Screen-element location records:
---+---

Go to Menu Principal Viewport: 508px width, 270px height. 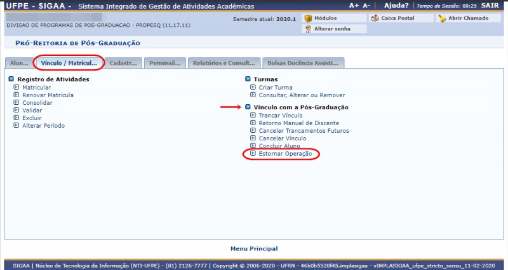[254, 248]
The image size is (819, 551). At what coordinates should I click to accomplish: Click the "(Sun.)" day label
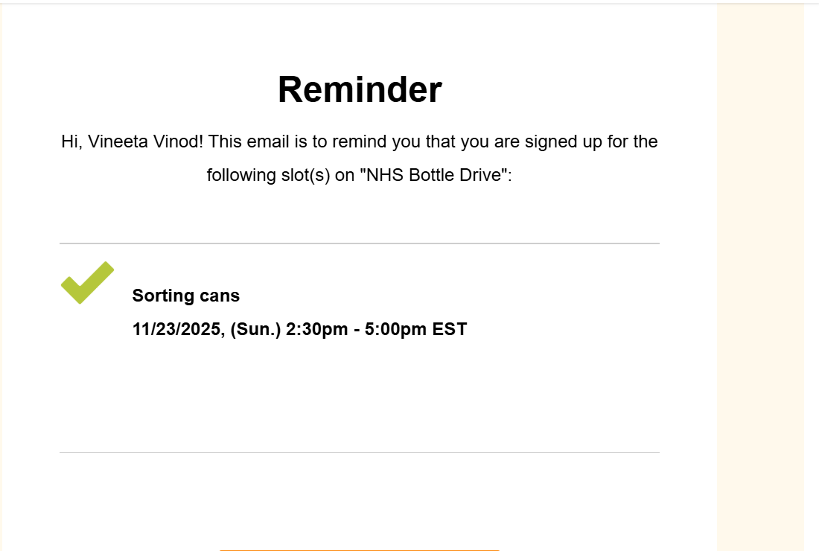pyautogui.click(x=255, y=329)
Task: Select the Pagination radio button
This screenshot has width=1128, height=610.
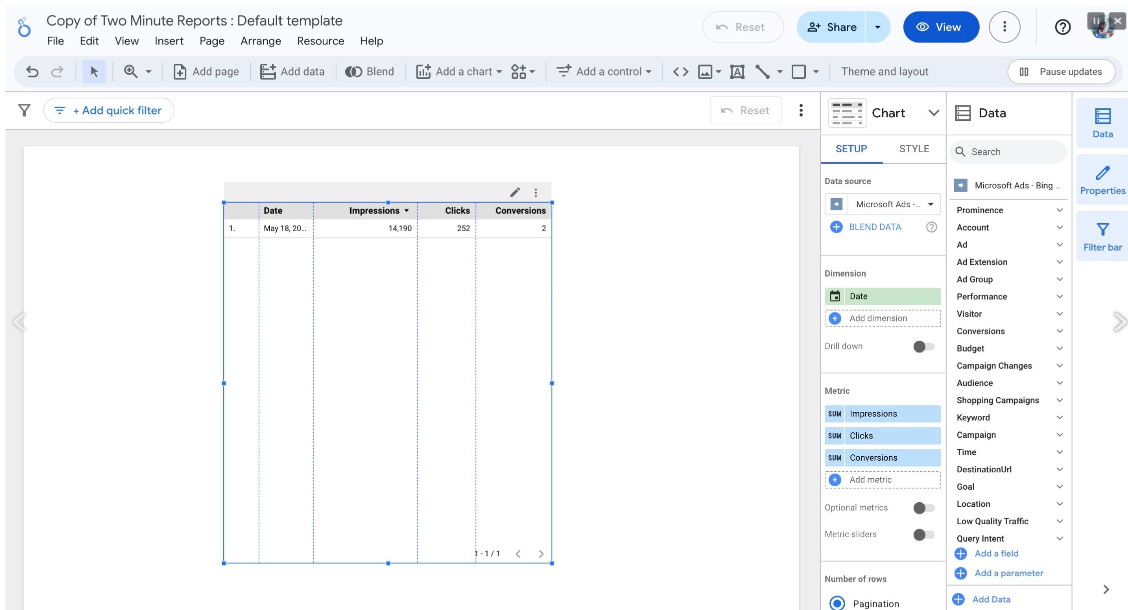Action: [x=837, y=603]
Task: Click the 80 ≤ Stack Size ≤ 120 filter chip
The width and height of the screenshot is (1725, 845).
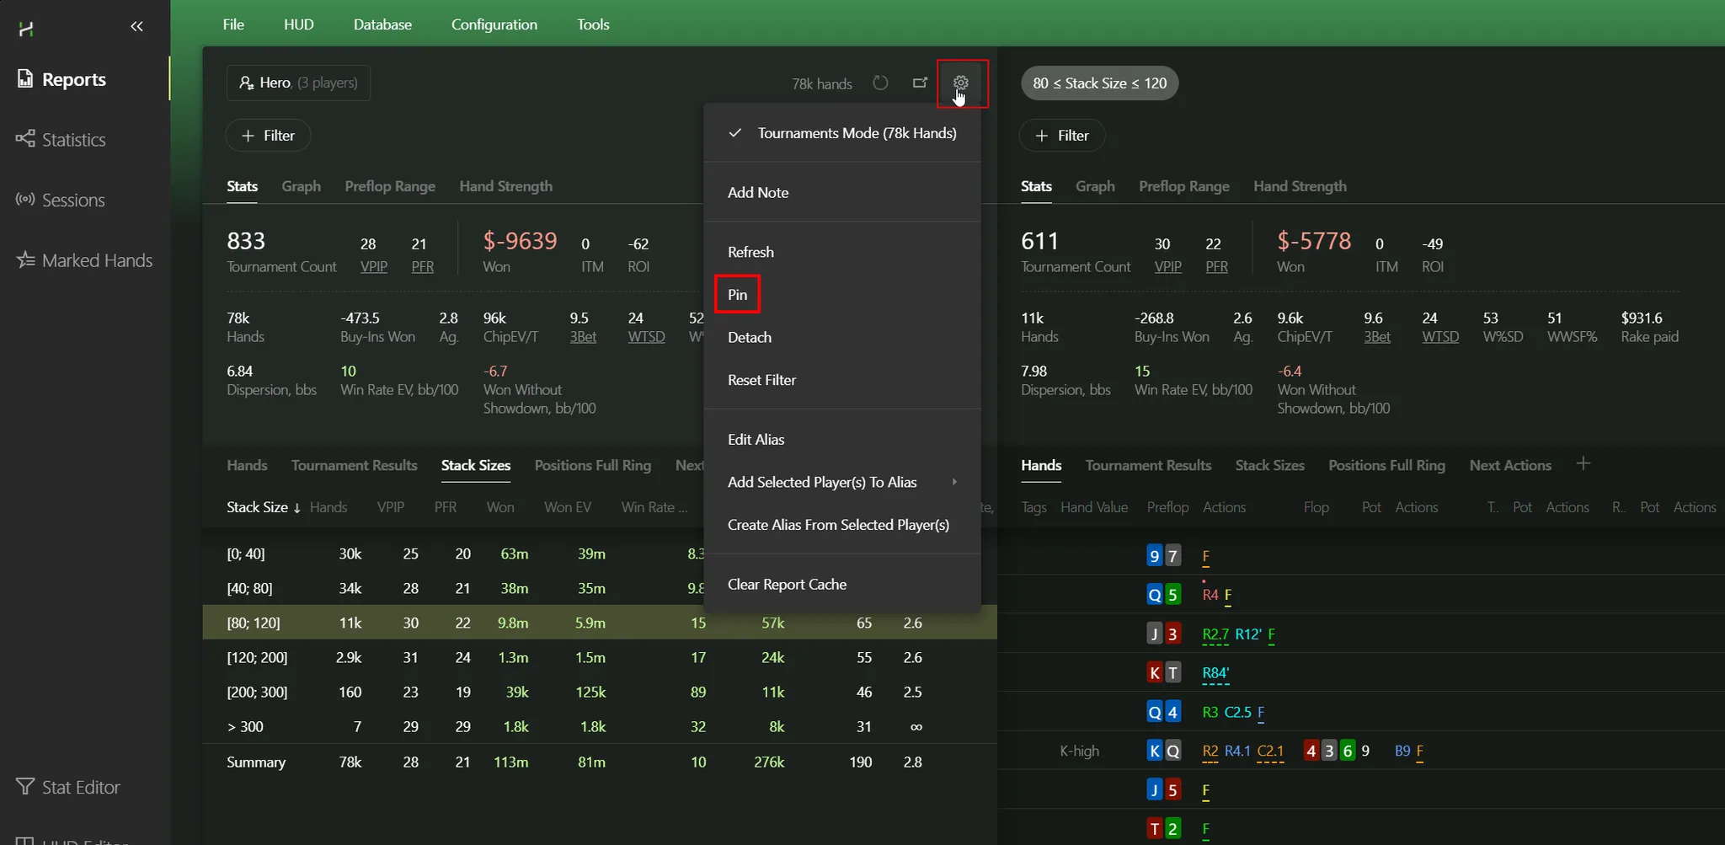Action: click(x=1099, y=83)
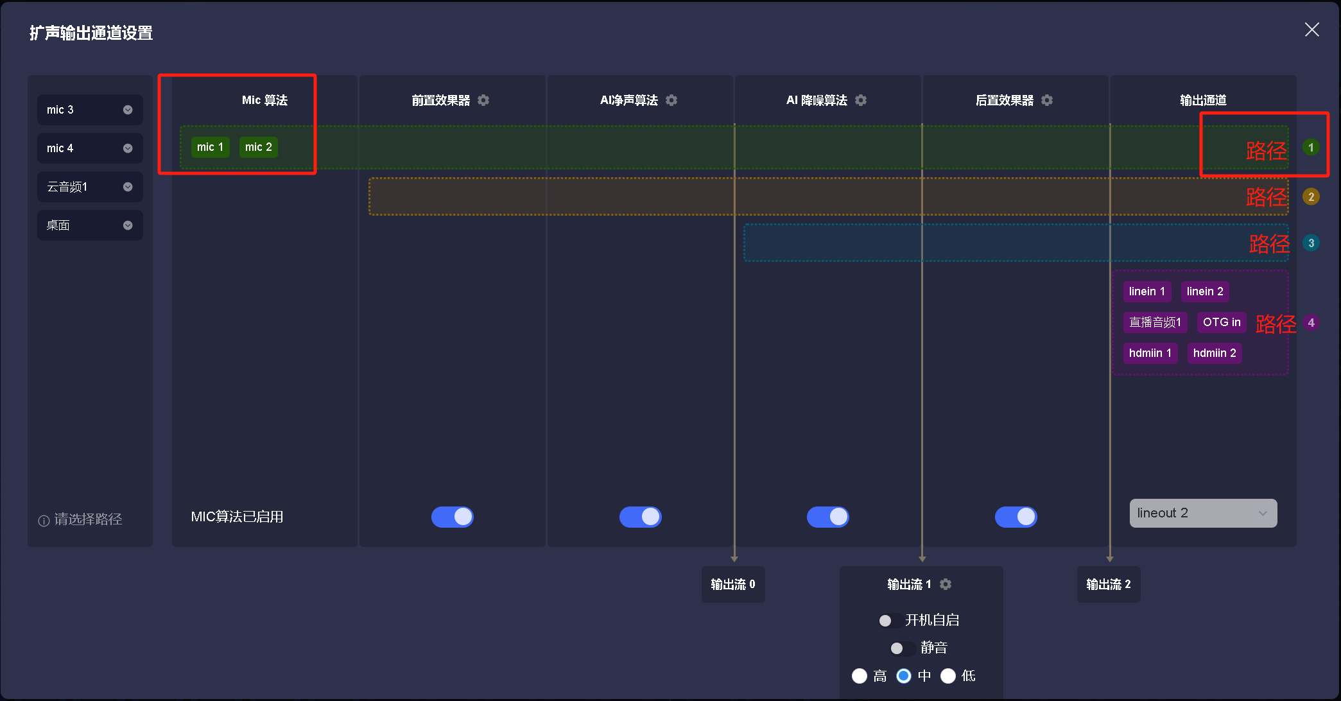Disable the AI 降噪算法 switch
Screen dimensions: 1341x701
click(828, 517)
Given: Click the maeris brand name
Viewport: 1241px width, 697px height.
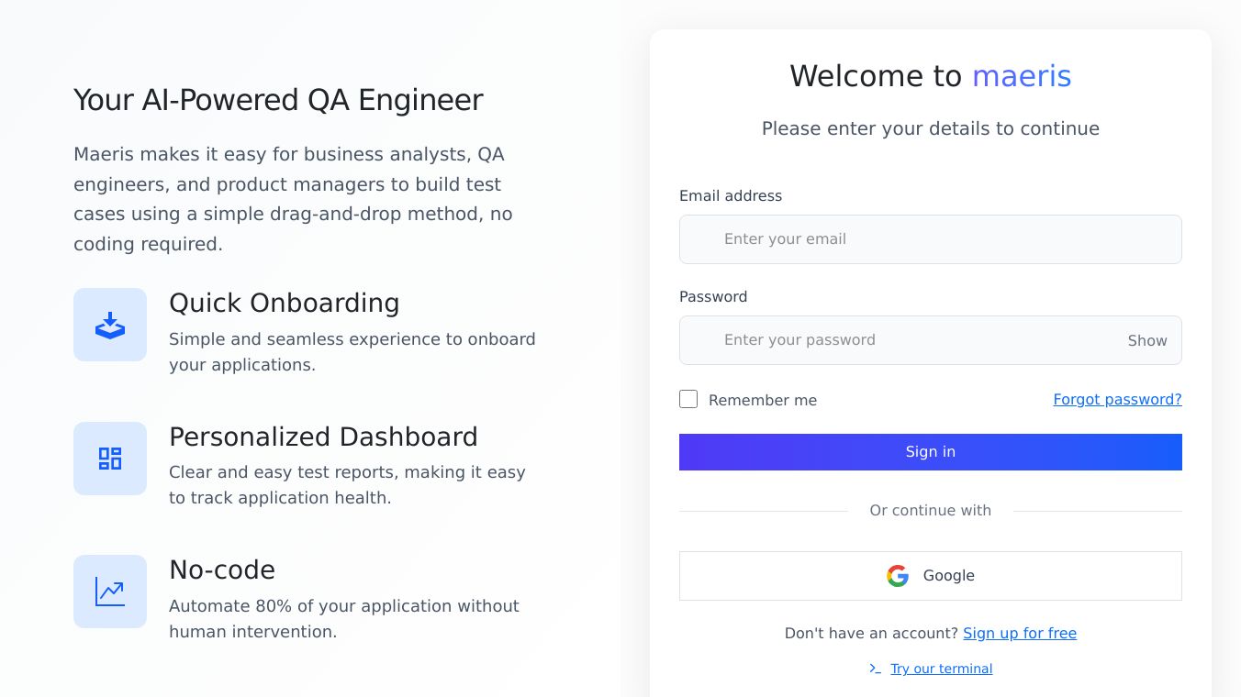Looking at the screenshot, I should point(1022,75).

---+---

WHAT YOU WILL DO: Recast the material above as a numbered list, starting at the line that contains "Task: Select the Pagination radio button" and running through the last line of the material, with both ends included and no blank lines. Leave the pictures out of the list.

RESULT:
1. Task: Select the Pagination radio button
2. This screenshot has width=1128, height=610.
3. Action: [x=837, y=603]
4. Task: Click the 80 ≤ Stack Size ≤ 120 filter chip
5. The width and height of the screenshot is (1725, 845).
6. Action: click(x=1099, y=83)
7. Disable the AI 降噪算法 switch
8. Screen dimensions: 1341x701
9. click(828, 517)
10. Given: Click the maeris brand name
11. Viewport: 1241px width, 697px height.
12. Looking at the screenshot, I should point(1022,75).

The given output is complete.